La cefalea cronica è una malattia sociale. A stabilirlo è un disegno di legge approvato in via definitiva dal Senato. 235 voti a favore, 2 contrari e nessuna astensione. Palazzo Madama ha dato il via libera al testo unificato di due proposte, una della Lega e una del Pd, provenienti dalla Camera. 

LʼItalia è il primo paese in Ue ad adottare il provvedimento.

Paola Boldrini (Pd), firmataria della proposta, ha spiegato che il testo “ha due obiettivi primari: includere la cefalea primaria cronica tra le malattie sociali e individuare metodi innovativi da sperimentare per contrastare questa penosa condizione”.

“Grande soddisfazione e un pizzico d’orgoglio per questa battaglia intrapresa nel 2011 da consigliere della regione Veneto e ora vinta in Parlamento – ha commentato la deputata della Lega, Arianna Lazzarini -… L’Italia diventa così il primo paese in Europa ad adottare un provvedimento come questo. Un primo punto di partenza e di attenzione verso i circa sette milioni di italiani che ne soffrono, con una prevalenza netta di donne e nella fascia 20-50 anni. Un segnale concreto che accende i riflettori su questa malattia, affinché i soggetti che ne soffrono non siano più abbandonati a loro stessi e possano finalmente avere una speranza e una nuova dignità di vita”.

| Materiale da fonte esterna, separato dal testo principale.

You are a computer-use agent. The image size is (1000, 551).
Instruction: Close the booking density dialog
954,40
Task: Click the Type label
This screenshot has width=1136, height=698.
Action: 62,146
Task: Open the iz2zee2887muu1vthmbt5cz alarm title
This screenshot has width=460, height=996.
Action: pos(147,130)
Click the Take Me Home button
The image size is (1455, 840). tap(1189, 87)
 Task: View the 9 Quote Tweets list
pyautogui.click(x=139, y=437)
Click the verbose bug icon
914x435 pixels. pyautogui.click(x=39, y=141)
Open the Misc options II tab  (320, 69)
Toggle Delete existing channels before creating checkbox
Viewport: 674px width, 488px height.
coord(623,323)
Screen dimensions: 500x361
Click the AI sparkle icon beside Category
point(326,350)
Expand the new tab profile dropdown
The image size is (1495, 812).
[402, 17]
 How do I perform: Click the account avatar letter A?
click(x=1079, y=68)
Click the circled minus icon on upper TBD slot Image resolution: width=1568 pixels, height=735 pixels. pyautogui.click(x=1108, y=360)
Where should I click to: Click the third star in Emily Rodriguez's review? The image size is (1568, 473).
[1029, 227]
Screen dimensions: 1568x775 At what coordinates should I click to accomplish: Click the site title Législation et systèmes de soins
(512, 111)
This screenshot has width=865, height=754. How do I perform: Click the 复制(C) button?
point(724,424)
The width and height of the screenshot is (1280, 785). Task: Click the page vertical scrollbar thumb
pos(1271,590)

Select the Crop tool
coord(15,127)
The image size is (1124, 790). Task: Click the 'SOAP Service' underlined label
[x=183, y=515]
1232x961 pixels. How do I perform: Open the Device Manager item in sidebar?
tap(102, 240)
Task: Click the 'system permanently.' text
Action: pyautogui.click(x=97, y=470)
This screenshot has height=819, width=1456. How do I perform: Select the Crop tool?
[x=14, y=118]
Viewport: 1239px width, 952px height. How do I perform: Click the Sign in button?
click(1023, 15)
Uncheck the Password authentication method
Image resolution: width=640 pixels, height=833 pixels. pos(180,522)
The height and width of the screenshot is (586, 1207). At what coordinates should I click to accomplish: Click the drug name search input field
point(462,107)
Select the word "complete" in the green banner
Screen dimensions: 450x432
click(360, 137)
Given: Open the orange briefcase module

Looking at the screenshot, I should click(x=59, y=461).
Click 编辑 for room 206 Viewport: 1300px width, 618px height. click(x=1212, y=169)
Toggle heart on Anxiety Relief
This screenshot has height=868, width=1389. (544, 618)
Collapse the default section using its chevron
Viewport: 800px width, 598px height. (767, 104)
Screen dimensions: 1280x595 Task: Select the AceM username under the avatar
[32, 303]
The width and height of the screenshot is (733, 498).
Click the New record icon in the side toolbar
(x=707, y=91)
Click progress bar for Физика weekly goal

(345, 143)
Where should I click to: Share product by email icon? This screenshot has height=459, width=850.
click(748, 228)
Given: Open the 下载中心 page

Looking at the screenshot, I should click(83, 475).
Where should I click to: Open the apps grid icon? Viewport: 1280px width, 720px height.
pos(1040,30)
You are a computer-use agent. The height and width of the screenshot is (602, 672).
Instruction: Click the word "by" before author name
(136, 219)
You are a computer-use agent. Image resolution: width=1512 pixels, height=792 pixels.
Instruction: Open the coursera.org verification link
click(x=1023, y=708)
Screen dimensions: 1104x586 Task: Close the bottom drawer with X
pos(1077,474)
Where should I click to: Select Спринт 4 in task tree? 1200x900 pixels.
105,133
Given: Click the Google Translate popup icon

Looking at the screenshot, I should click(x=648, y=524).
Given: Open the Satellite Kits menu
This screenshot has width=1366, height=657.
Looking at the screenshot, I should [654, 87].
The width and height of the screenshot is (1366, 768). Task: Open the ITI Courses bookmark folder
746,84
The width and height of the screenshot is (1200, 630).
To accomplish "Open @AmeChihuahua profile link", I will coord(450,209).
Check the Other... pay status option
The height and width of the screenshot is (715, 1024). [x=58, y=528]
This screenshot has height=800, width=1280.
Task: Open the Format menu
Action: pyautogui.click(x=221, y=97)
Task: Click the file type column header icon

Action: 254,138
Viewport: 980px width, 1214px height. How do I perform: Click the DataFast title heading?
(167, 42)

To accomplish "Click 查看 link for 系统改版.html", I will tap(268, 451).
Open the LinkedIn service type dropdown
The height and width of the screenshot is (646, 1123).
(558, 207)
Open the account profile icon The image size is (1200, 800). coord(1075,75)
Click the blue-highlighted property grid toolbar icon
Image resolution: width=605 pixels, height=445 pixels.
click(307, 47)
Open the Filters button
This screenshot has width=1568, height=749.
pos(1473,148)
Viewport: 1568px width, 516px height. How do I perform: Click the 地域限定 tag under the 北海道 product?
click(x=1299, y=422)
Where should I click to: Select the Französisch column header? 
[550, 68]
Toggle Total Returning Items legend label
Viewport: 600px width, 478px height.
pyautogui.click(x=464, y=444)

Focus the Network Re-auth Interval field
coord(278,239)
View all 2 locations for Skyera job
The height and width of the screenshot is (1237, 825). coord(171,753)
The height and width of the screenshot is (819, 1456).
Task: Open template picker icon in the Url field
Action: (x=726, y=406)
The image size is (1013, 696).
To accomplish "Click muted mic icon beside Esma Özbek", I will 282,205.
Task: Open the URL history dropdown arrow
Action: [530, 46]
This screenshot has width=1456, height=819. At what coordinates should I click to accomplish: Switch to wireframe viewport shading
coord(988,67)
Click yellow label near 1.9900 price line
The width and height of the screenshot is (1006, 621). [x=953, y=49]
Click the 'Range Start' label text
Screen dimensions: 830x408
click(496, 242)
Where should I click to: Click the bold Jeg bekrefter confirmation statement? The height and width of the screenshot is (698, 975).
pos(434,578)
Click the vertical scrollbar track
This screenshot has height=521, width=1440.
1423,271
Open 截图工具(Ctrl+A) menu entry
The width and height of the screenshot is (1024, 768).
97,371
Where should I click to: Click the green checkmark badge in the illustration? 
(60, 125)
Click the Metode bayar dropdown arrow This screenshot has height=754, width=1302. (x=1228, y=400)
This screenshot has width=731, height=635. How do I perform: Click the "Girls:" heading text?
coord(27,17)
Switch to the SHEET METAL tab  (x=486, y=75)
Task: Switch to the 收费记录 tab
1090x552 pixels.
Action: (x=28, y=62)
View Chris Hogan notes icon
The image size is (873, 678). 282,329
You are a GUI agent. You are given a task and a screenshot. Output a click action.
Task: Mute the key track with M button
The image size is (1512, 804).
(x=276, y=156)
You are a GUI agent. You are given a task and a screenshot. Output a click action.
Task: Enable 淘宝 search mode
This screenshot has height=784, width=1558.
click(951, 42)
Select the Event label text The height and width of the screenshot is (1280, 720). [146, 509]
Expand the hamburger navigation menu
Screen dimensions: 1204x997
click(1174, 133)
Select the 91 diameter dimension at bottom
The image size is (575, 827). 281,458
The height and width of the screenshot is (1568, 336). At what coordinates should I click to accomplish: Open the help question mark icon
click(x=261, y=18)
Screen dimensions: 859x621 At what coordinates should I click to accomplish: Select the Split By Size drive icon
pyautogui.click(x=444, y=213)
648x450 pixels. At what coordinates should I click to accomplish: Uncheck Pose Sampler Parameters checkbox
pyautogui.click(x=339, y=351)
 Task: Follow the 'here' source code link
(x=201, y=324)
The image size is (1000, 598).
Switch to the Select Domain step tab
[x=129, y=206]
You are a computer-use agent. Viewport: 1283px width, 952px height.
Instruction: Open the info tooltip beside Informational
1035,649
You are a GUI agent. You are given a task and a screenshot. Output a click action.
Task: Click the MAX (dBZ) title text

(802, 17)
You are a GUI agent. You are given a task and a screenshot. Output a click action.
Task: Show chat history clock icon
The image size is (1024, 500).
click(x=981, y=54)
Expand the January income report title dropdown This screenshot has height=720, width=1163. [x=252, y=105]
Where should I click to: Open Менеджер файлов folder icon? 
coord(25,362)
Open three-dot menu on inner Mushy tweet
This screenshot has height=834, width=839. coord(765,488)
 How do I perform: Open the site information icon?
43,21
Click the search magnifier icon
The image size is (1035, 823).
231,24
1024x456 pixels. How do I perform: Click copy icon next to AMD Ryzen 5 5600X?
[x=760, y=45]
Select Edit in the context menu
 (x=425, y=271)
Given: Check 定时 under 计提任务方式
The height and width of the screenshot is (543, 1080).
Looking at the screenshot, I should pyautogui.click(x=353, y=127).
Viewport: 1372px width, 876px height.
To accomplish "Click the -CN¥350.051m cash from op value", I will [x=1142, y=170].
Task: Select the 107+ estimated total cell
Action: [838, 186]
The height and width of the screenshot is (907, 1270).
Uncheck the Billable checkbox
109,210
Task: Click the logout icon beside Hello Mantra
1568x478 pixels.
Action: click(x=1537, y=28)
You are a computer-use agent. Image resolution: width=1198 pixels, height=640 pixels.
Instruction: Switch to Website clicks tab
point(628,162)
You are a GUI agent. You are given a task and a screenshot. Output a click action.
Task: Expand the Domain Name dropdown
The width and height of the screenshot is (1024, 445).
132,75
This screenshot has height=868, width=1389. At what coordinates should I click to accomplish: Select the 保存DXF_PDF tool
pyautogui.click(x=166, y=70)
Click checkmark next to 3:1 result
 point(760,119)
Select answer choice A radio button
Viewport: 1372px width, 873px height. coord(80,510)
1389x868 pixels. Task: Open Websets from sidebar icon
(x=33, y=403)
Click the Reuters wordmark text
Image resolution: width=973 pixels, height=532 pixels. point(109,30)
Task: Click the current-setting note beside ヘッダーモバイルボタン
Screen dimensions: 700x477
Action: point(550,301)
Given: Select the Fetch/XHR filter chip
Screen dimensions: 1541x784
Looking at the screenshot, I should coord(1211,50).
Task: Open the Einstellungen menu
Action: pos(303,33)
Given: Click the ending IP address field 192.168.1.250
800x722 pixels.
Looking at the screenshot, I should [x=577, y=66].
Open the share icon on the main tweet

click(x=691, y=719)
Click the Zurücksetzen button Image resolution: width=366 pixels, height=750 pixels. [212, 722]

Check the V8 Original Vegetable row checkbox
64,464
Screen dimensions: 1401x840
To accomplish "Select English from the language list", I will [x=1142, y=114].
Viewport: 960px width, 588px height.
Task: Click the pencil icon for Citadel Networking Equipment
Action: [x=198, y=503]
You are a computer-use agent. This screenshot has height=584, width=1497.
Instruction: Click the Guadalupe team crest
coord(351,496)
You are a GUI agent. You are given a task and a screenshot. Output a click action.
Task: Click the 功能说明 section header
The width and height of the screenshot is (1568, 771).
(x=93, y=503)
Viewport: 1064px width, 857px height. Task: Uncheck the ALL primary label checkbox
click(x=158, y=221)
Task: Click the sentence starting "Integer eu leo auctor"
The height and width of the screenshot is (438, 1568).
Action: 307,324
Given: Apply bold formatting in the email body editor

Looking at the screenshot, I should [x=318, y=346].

E ancora. “Questa – spiega la Lazzarini – è una malattia invisibile che oggi esce finalmente dal cono d’ombra in cui è sempre stata. Non parliamo del semplice ‘mal di testa’ passeggero, ma di una malattia cronica e invalidante vera e propria, molto più diffusa di quanto si possa immaginare, che purtroppo ha già portato alcuni pazienti a compiere anche gesti estremi”.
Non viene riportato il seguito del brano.